By now you have heard the hype about providing services in the cloud. You cannot ignore it — the cloud is everywhere and organizations are gathering in conference rooms to determine how they can take advantage of the shift from traditional to utility service delivery. One of the key questions relating to the cloud is not necessarily, What is the cloud?, but rather, What can I do in the cloud? Even watching your favorite television show can lead you to this question as you watch advertisements of people using the cloud to collaborate, share videos, and access services to accomplish their goals.
Whether or not the cloud is something new or just something old re-branded is an academic question. What is important right now is that IT organizations figure out how to adapt and mature their design capabilities to meet the demands of the business. When designing for the cloud, or for any other service strategy for that matter, there are elements to consider that can lead to better success. The ability of the cloud to deliver the services necessary to meet business expectations rests on IT. While all IT departments use an approach of some sort to define and design technologies to deliver services, few organizations address some of the more challenging elements required to ensure operable services meet customers’ requirements. Elements such as: 1) establishing service level expectations; 2) transition planning; 3) supporting services in the cloud; and 4) monitoring and management in the cloud.
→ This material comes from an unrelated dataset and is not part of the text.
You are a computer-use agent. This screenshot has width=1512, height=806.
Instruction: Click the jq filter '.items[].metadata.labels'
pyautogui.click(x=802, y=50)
Establishing service level expectations
Any discussion relating to services must start with utility (fit for purpose) and warranty (fit for use). The basis for a service strategy is defining what the business wants to do in terms of expectations and requirements. By the time you arrive at the design stage, you should have already determined how the business uses services, the demand for those services and whether there are options in place to deliver them — or if a new design needs to be developed.
It is premature to consider cloud, or any other delivery option, before the service requirements are completely understood. A more mature method of defining requirements focuses on what the services will enable the customer to do vs. how the services will be delivered.
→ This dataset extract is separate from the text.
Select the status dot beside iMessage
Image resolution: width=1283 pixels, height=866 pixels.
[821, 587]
Early in the design stage is the time to determine and agree on the levels of service that will be expected by the business. A good design brainstorming session will address how the services are used: that is, the utility of the services. Questions to ask include what they want to do and where, when, and how they plan to access it. For example, do they want to collaborate online? Quote, bill or order goods? This discussion will flesh out the customer experience in terms of how they use the service and their corresponding expectations. Once documented, these expectations can be used to facilitate a design that meets the requirements.
Understanding the service utility is the foundation for understanding the business needs.
The service requirements should also relate to the warranty of the services. Differentiating between purpose and use is a key concept in designing service level agreements (value can only be achieved when both utility and warranty requirements are determined). The warranty requirements focus on when the service is available, whether it has enough capacity (now and in the future), continuity requirements and whether the service is secure. Establishing understanding and gaining agreement on these terms is the basis for developing achievable service levels that deliver value.
Of course, defining these requirements is an iterative process as you move through the design phase and determine whether the requirements can be met. It is a good practice to evaluate the requirements throughout the service lifecycle to ensure they are meeting expectations. Take advantage of processes such as Service Catalog and Service Level Management in the Service Design phase of the ITIL v3 Service Lifecycle to help you establish the process you will follow to document services.
The service catalog and the service design package are good places to document the utility and warranty requirements. Once fully documented you now have the foundation for design considerations including whether or not the cloud is an option.